Upload this file as a File Secret in Harness Secret Manager (Project Setup → Secrets → New File Secret), and pass the secret identifier in AWS_AUTHENTICATION_SECRET when configuring the fault.

Go to AWS named profile for chaos to switch between profiles inside a single credentials file.


Fault tunables

Configure the following fault parameters when you add NLB AZ down to an experiment in Chaos Studio. Defaults are shown for reference.

Required parameters

TunableDescriptionDefault
LOAD_BALANCER_ARNARN of the target Network Load Balancer.(required)
REGIONAWS region that hosts the NLB (for example us-east-1).(required)
ZONESComma-separated list of availability zone names to detach (for example us-east-1a,us-east-1b). The list must leave at least one AZ attached to the NLB.(required)

Chaos parameters

TunableDescriptionDefault
TOTAL_CHAOS_DURATIONDuration of the fault in seconds. The AZs stay detached for this period.60
CHAOS_INTERVALDelay in seconds between successive iterations when running for more than one cycle.30
SEQUENCEOrder in which multiple zones are detached: parallel detaches them all at once; serial detaches them one at a time.parallel
RAMP_TIMEWait period in seconds before and after the fault. Go to ramp time to read how it is applied.0

Authentication

TunableDescriptionDefault
ASSUME_ROLE_ARNARN of an IAM role to assume on top of the base credentials. Leave empty to use the base credentials directly.""
AWS_AUTHENTICATION_SECRETIdentifier of the File Secret in Harness Secret Manager that contains the AWS credentials file. Not required when using IRSA.""

Tunables that apply to every fault are documented in common tunables for all faults. AWS-specific shared tunables are documented in common AWS fault tunables.


Fault execution in brief

Reads the current subnet/AZ mapping of LOAD_BALANCER_ARN, calls SetSubnets with the AZs in ZONES removed, waits for TOTAL_CHAOS_DURATION seconds, then calls SetSubnets again with the original subnet list to restore the AZ attachments.


Expected behavior during fault execution

  • The zonal endpoint (IP or EIP) of each detached AZ is removed from the NLB's DNS A records.
  • Existing TCP connections that terminate in the removed AZ are reset, since the NLB stops routing through that AZ.
  • New connections from clients with fresh DNS resolutions land on the surviving AZ endpoints; clients with stale DNS continue to attempt the removed AZ until the TTL expires.
  • Targets in the detached AZs are removed from the load balancer's target group registration.
  • Latency and throughput on the surviving AZs rise as they absorb the redirected traffic.
  • CloudWatch metrics (HealthyHostCount, ActiveFlowCount_TCP) reflect the AZ removal.

DATA PROVIDED:
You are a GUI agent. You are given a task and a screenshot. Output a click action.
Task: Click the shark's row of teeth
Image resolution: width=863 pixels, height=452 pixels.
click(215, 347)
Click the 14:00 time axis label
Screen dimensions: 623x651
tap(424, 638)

---

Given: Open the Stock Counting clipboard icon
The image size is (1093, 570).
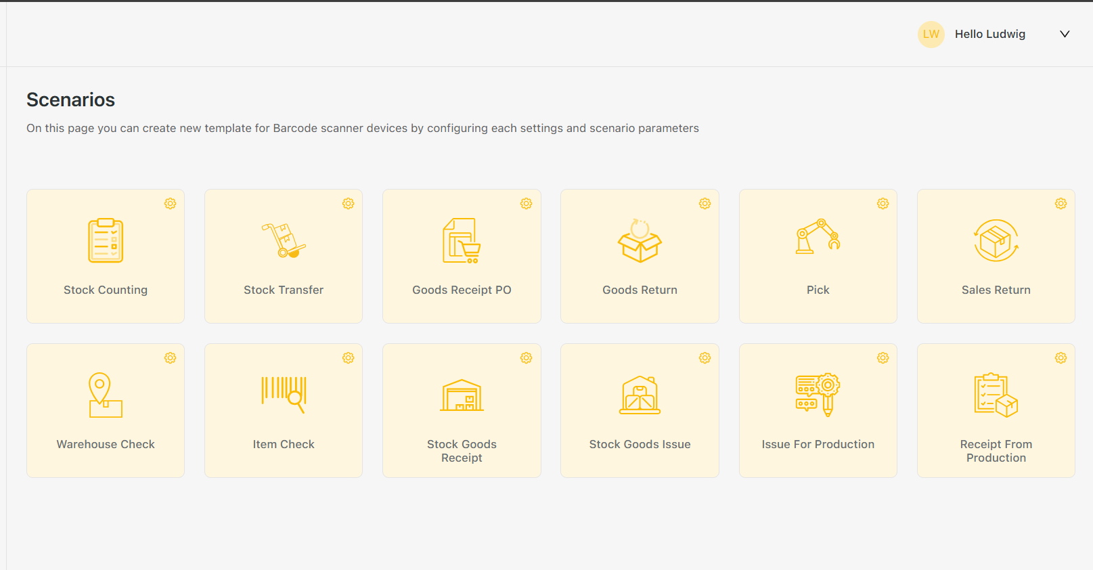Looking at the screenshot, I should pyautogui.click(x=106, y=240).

WHAT THE TASK ASKS:
According to the NLB AZ down fault page, what must the ZONES list leave attached to the NLB? The rows are drawn from a separate source.

RESULT FOR THIS TASK:
At least one AZ.